_Requirement_
In the material below, find the line with "Collapse the 'Will" and the line with "Screen dimensions: 948x712", then output those two lines and every line between them, exactly.

————————

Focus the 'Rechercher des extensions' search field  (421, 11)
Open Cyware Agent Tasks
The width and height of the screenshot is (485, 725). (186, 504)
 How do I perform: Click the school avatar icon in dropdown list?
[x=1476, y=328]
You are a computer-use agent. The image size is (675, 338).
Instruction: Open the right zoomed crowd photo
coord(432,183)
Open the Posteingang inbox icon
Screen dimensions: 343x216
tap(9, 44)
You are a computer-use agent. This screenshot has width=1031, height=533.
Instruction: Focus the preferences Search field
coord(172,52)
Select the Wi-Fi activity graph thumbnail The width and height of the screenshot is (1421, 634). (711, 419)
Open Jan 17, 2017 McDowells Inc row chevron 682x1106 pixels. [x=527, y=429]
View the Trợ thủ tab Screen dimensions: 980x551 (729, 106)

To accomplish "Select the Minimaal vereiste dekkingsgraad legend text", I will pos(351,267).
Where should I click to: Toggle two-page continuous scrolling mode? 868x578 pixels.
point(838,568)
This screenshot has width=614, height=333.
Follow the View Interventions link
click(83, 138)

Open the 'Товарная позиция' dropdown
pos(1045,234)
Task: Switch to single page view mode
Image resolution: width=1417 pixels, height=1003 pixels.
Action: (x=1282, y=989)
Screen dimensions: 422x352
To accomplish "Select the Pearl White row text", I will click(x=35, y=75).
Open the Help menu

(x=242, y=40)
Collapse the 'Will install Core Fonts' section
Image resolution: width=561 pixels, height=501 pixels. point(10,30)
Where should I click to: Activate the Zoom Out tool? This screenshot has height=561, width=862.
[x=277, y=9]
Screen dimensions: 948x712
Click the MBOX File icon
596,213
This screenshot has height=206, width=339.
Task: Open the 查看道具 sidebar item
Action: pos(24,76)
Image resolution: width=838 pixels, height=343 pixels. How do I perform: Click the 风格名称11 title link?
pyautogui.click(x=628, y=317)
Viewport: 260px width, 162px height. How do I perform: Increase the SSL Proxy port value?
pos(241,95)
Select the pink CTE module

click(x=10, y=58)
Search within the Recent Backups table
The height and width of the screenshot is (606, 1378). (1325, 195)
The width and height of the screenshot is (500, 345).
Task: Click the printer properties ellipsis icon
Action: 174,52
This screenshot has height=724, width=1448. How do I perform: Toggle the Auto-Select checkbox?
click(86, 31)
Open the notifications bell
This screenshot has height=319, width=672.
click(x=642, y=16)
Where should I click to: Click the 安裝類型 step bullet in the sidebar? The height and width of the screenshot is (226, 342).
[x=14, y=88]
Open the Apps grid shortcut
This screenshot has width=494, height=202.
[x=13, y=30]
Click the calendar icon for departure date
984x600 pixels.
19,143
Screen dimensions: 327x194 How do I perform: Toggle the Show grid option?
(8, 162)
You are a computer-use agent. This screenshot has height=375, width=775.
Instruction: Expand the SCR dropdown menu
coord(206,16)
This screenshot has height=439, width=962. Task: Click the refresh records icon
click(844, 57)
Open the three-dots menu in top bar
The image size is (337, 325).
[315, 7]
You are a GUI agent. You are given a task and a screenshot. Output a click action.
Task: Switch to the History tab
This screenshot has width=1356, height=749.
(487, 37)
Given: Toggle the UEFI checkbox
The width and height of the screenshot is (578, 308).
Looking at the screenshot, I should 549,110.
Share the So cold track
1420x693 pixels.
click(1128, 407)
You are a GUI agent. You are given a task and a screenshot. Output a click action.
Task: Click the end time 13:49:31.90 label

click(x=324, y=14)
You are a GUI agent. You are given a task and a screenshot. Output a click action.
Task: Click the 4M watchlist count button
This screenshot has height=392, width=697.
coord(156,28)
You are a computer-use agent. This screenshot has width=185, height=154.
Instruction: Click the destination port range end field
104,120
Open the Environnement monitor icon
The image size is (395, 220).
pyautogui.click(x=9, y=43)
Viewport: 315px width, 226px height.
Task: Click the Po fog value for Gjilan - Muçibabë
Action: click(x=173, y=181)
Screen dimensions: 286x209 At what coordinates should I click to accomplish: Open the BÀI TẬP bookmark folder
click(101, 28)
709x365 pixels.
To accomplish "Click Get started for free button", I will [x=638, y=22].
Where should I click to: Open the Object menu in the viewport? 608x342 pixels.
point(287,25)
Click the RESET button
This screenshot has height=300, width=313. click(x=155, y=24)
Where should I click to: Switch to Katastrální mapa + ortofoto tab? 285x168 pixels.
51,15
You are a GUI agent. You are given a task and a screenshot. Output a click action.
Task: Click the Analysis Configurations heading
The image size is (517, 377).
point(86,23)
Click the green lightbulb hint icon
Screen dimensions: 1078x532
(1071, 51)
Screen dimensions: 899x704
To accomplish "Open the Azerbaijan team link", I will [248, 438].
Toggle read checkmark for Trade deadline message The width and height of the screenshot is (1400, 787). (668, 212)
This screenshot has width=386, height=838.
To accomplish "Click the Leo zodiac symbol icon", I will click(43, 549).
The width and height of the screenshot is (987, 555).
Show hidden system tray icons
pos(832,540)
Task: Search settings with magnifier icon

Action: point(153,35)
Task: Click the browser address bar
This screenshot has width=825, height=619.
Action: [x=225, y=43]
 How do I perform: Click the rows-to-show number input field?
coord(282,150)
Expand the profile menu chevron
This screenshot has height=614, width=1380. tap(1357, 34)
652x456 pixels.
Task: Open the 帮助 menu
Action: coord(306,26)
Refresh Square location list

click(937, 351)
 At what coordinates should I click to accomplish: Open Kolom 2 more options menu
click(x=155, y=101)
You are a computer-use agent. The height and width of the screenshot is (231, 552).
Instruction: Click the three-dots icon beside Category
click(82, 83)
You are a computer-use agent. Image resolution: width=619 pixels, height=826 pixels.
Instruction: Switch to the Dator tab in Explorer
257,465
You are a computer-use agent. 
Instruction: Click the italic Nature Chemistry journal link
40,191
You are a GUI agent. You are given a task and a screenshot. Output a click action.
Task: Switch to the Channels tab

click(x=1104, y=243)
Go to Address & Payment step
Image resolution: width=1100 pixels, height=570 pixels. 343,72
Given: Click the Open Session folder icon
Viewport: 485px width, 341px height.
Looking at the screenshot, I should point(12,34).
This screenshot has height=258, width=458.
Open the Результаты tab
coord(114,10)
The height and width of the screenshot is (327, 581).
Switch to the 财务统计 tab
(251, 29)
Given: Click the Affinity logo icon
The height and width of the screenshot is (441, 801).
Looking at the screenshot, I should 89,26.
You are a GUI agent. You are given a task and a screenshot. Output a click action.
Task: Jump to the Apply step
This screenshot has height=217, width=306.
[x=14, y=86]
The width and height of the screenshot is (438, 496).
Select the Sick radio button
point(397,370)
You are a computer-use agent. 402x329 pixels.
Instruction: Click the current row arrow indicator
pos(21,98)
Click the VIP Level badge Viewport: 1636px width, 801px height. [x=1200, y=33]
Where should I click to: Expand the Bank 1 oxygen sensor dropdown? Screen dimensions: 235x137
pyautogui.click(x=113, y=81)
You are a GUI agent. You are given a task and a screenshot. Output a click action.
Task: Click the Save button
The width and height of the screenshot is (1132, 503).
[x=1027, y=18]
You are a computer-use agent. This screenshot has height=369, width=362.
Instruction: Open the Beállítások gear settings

————————

_Output below_
Collapse the 'Will install Core Fonts' section
Image resolution: width=561 pixels, height=501 pixels. point(10,30)
Where should I click to: Activate the Zoom Out tool? This screenshot has height=561, width=862.
[x=277, y=9]
Screen dimensions: 948x712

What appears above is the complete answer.